Peekskill Military Academy was a military academy for young men and women, founded in 1833 as Peekskill Academy, located in Peekskill, New York, United States.

==Background==
The academy was built by a hanging tree where a British spy was executed in 1777; his bones were discovered and relocated during construction of a dormitory in the 1860s. In 1841 the academy decided to only admit boys. By 1857 it was known as Peekskill Military Academy. The school song was titled "The Big House on the Hill". The school motto was "Stand Firm As An Oak. Quit You Like Men." The academy closed in June 1968. The reason identified was a decline in enrollment and lack of endowment. Most buildings from Peekskill Military Academy were razed to make room for a new Peekskill High School building. The Ford Administration Building is the last significant structure remaining from the academy and it was added to the National Register of Historic Places in 2006.

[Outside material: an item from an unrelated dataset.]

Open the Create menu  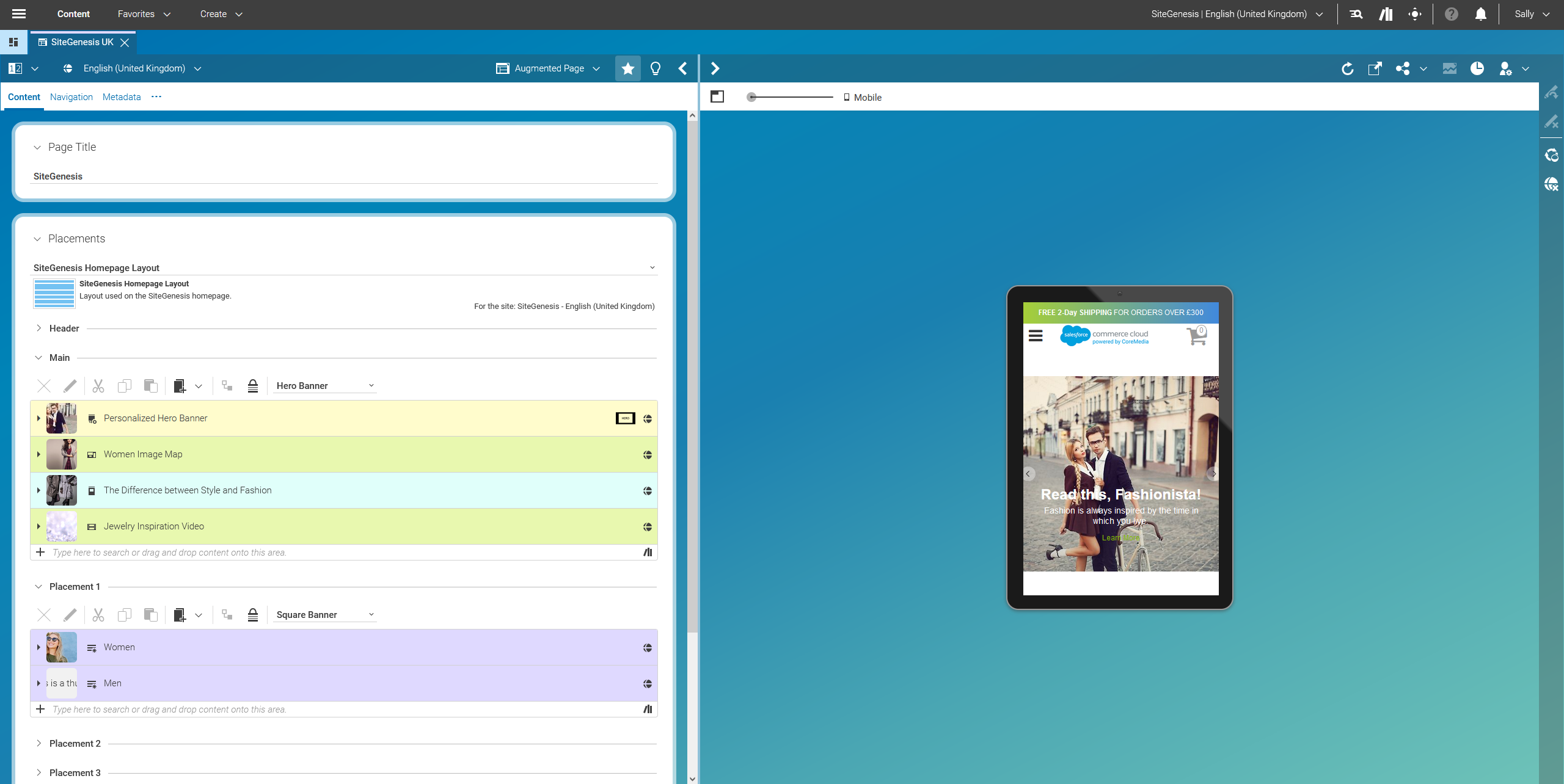(x=220, y=13)
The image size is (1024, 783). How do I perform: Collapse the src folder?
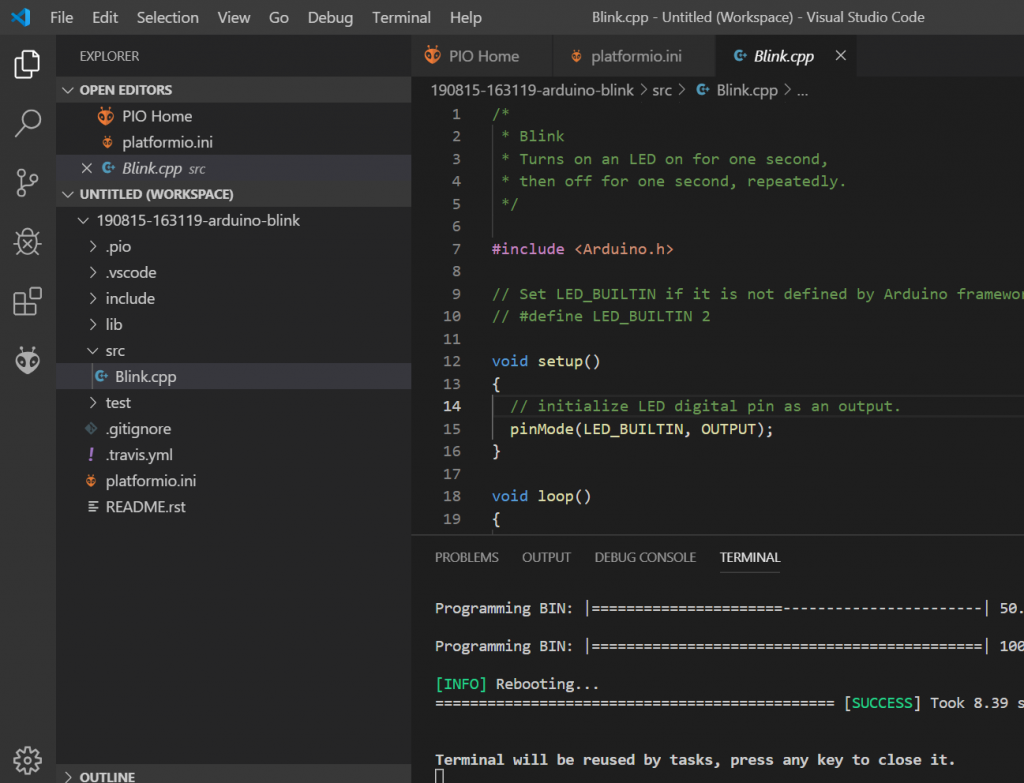click(115, 351)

During the 1960s, the New York Jets football team used the Academy and its playing field as a summer training camp. Joe Namath was a Jets team member at the time.

A tan brick road made of Dutch pavers, which used to lead from the steamboat dock to the academy and of which only one section remains as part of a parking lot, is known by city historian John Curran, and agreed upon by many others, to be the inspiration for the Yellow Brick Road in alumnus L. Frank Baum's Oz books including the Wizard of Oz.

==Luminaries==

Notable alumni include actor Lee Marvin, actor Guy Williams, banker Sandy Weill, writers L. Frank Baum and Paul West, politician Chauncey Depew, civil liberties advocate Narciso J. Alegre, musician and founding member of the legendary punk rock band Ramones Johnny Ramone, and Olympic swimmers Carl Robie and Stephen Rerych.

A former Peekskill commandant, Colonel Charles Jefferson (C.J.) Wright, founded New York Military Academy in 1889, and a former faculty member, Roland R. Robinson, founded Eastern Military Academy (1944–1979).